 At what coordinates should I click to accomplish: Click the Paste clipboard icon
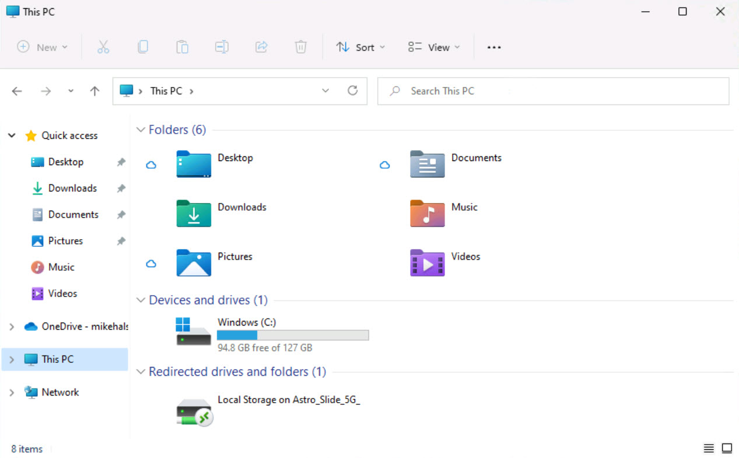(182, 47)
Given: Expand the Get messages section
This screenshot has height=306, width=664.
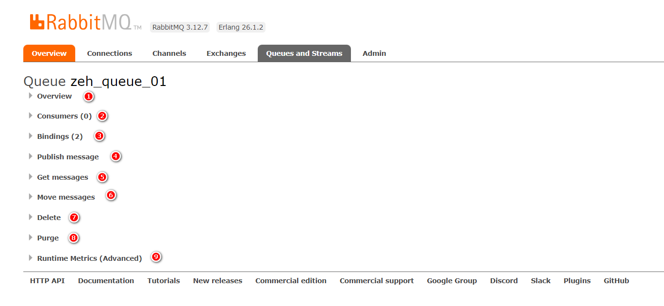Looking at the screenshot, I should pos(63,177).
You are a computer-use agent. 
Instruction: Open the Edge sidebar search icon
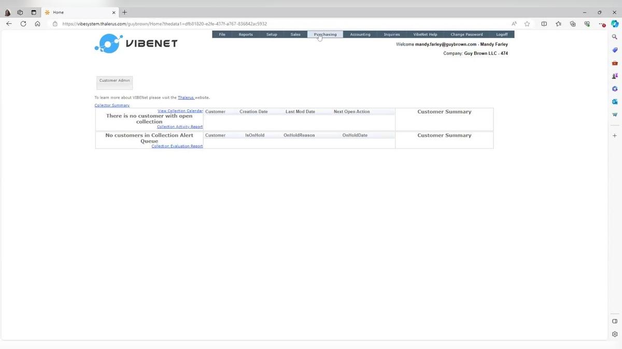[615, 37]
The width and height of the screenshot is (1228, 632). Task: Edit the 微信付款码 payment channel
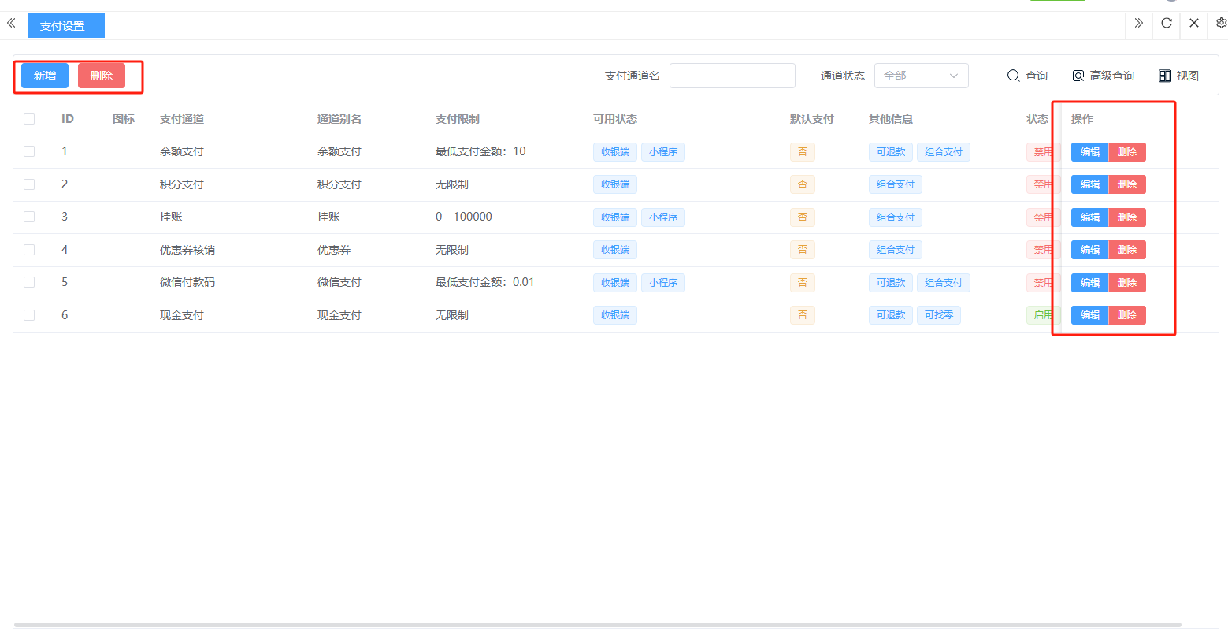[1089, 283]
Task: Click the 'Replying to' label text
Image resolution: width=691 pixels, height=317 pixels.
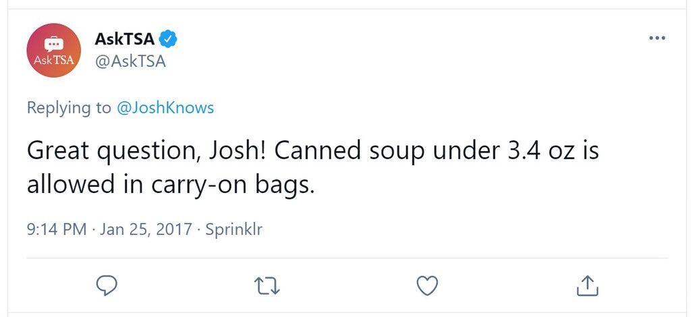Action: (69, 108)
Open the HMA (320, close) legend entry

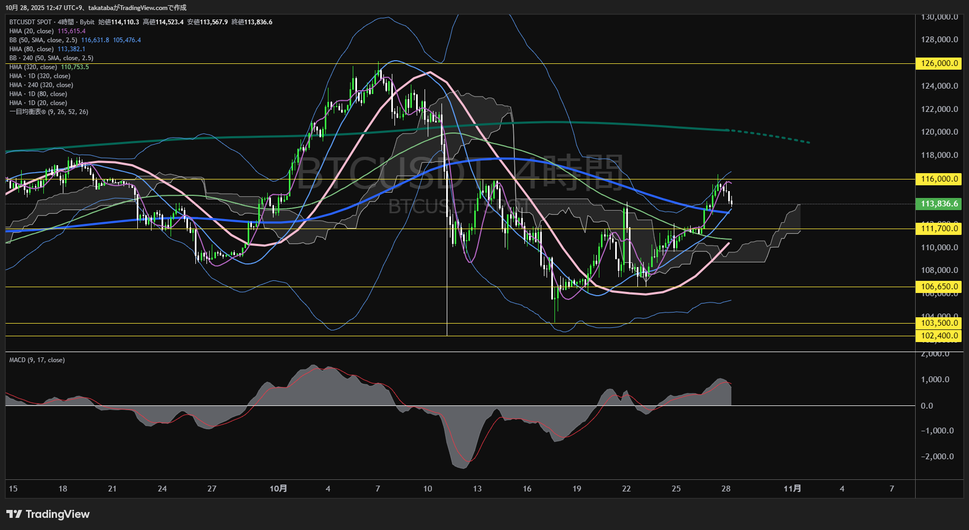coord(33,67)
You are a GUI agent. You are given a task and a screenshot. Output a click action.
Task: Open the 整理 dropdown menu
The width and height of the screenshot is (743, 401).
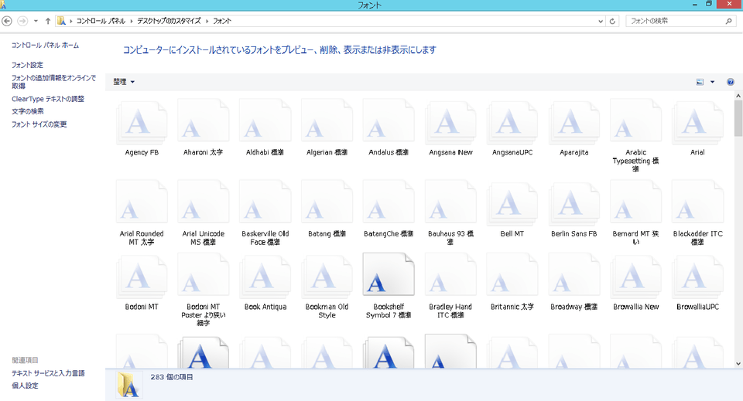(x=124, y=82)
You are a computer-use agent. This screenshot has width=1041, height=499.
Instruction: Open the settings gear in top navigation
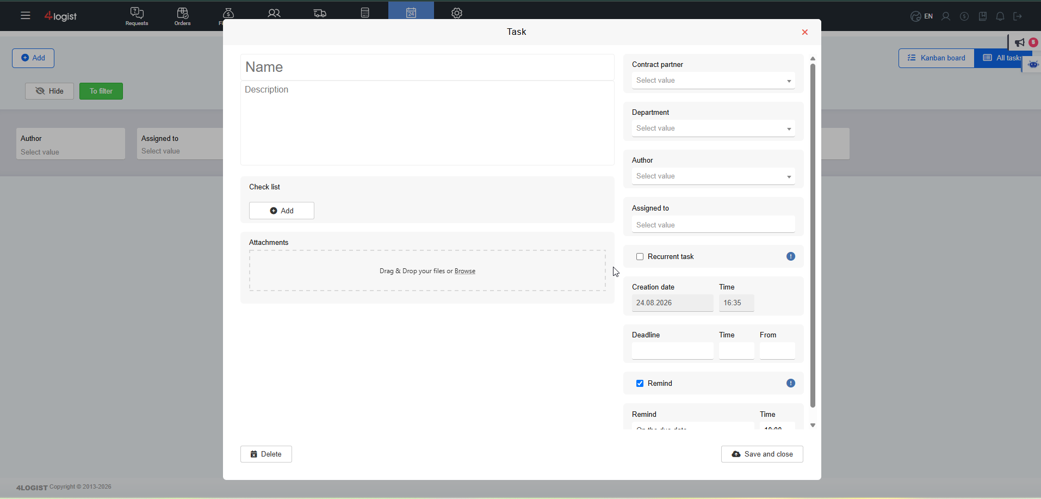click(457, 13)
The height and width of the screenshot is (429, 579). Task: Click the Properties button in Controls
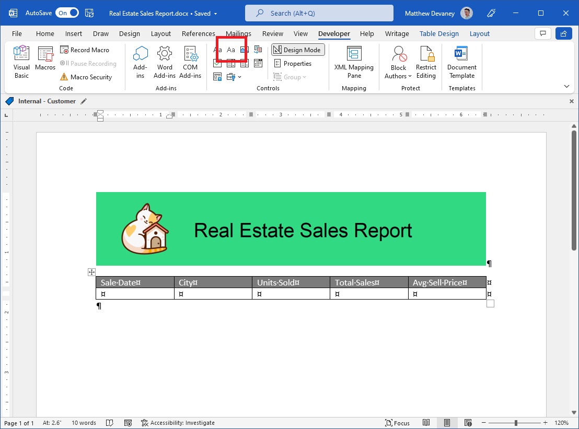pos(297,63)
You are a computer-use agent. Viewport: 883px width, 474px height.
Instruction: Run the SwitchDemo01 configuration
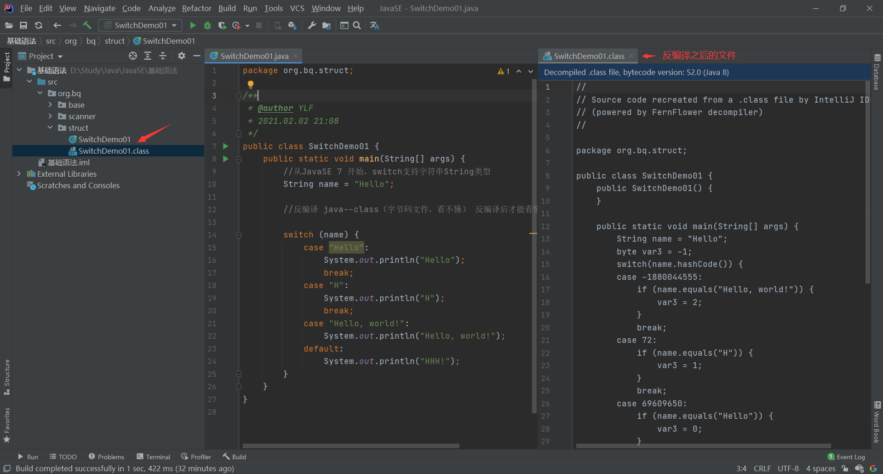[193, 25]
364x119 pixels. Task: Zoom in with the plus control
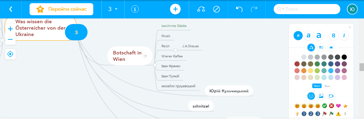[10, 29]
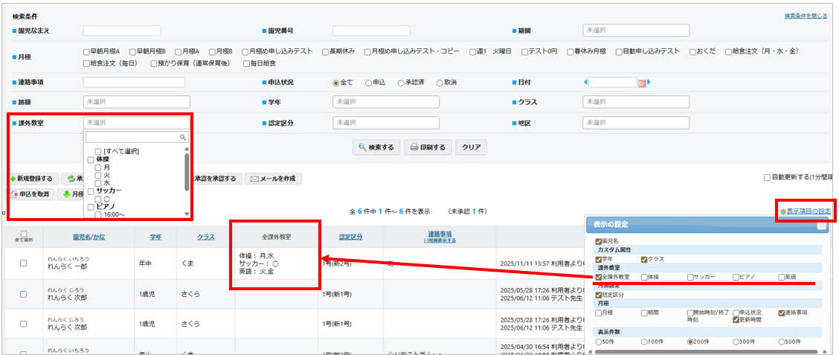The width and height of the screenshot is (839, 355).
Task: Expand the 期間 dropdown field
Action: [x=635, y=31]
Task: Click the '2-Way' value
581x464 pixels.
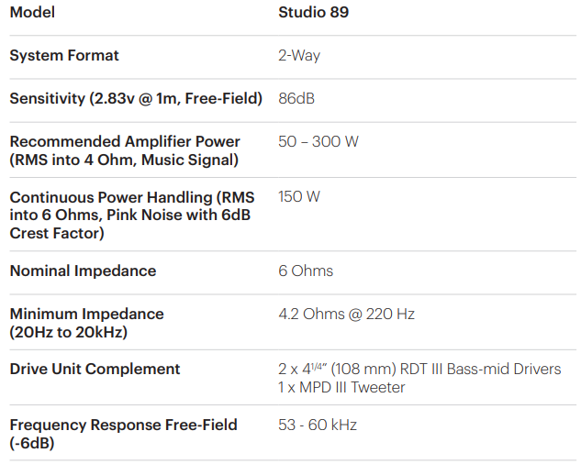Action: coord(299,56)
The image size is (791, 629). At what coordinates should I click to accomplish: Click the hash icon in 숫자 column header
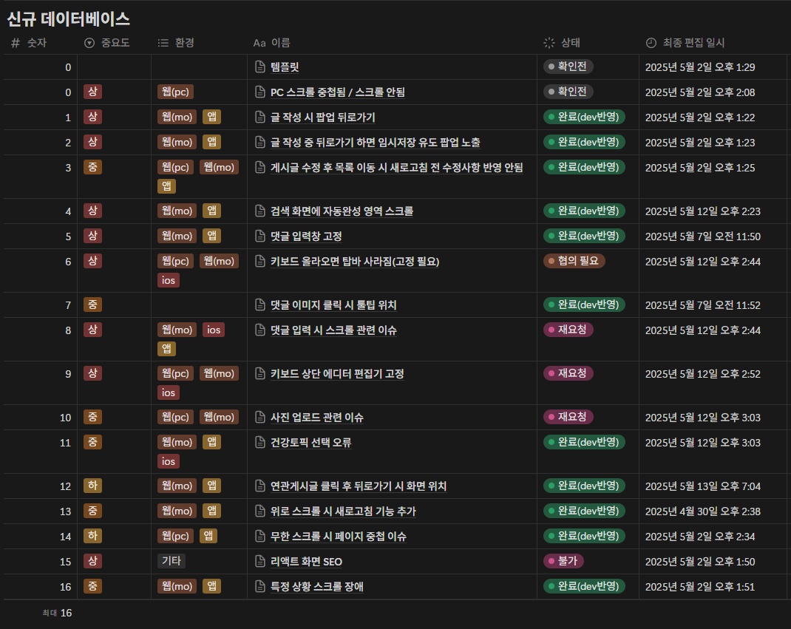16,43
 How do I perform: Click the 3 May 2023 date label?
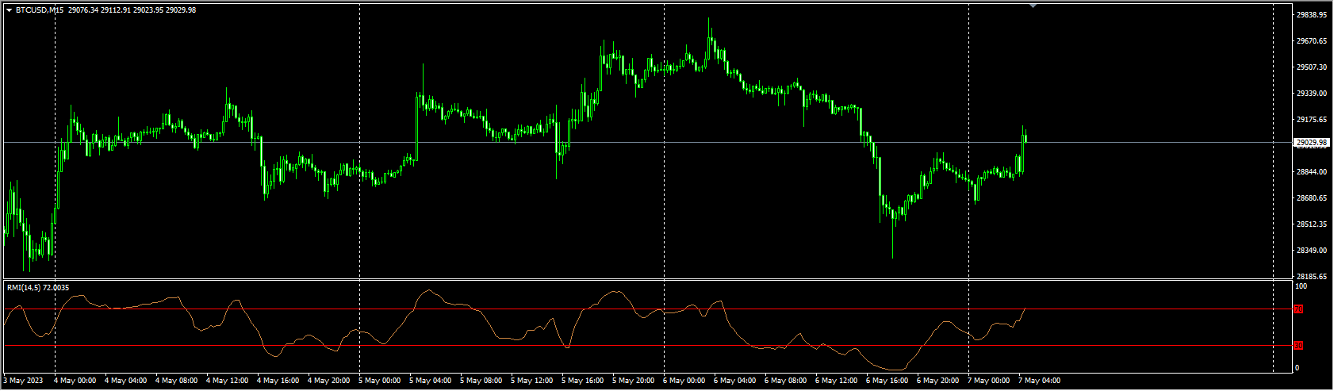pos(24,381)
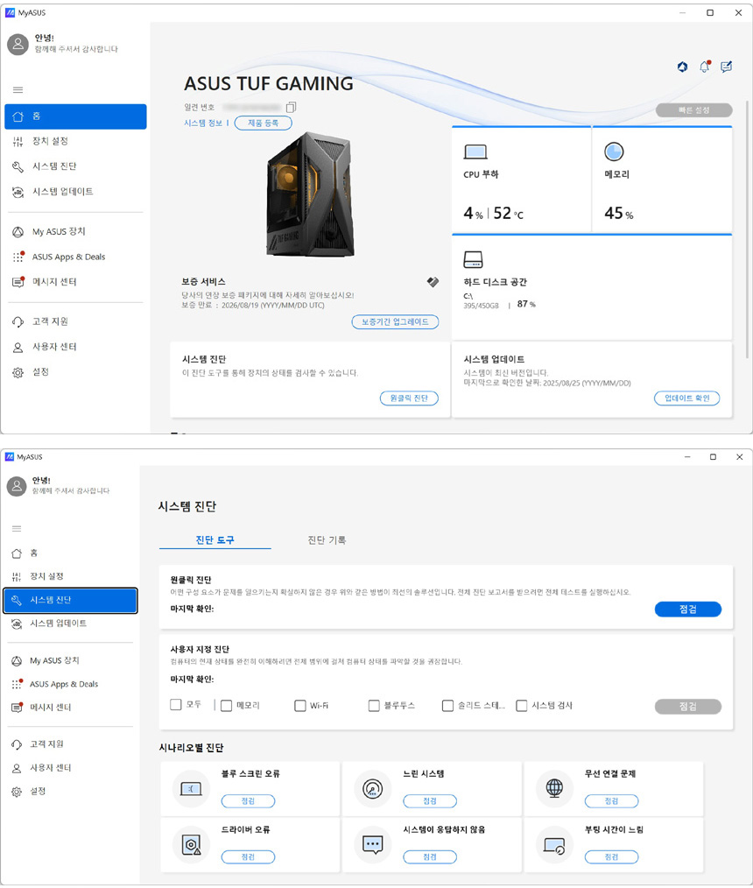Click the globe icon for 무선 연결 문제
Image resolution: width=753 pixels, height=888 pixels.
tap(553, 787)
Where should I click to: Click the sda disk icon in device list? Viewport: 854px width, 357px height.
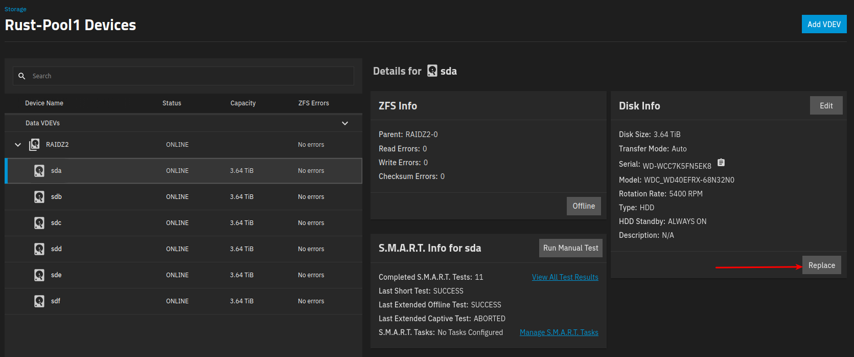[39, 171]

= = = = = = =

_EXERCISE OBJECTIVE_
All entries should be restated word for word; no images belong in the copy.

_RESULT OF THE EXERCISE_
 At what coordinates should I click to accomplish: Click the Paste clipboard icon
(182, 47)
Given: Expand the Get messages section
This screenshot has height=306, width=664.
Looking at the screenshot, I should pos(63,177).
You are a computer-use agent. 
Instruction: Open the Edge sidebar search icon
[615, 37]
The width and height of the screenshot is (1228, 632). Task: Edit the 微信付款码 payment channel
[1089, 283]
Task: Click the 'Replying to' label text
Image resolution: width=691 pixels, height=317 pixels.
Action: (69, 108)
Open the HMA (320, close) legend entry

coord(33,67)
You are a GUI agent. You are given a task and a screenshot. Output a click action.
Task: Open the 整理 dropdown menu
The width and height of the screenshot is (743, 401).
(x=124, y=82)
You are a computer-use agent. This screenshot has width=1041, height=499.
Instruction: Open the settings gear in top navigation
click(457, 13)
The height and width of the screenshot is (429, 579). Task: Click the Properties button in Controls
pos(297,63)
You are a computer-use agent. Viewport: 883px width, 474px height.
Instruction: Run the SwitchDemo01 configuration
[193, 25]
364x119 pixels. Task: Zoom in with the plus control
[10, 29]
The width and height of the screenshot is (839, 355).
Task: Expand the 期間 dropdown field
Action: [x=635, y=31]
Task: Click the '2-Way' value
581x464 pixels.
Action: coord(299,56)
The image size is (791, 629). At what coordinates should I click to accomplish: Click the hash icon in 숫자 column header
16,43
 How do I perform: Click the 3 May 2023 date label?
pos(24,381)
Click the globe icon for 무선 연결 문제
Image resolution: width=753 pixels, height=888 pixels.
tap(553, 787)
Where should I click to: Click the sda disk icon in device list? Viewport: 854px width, 357px height.
[39, 171]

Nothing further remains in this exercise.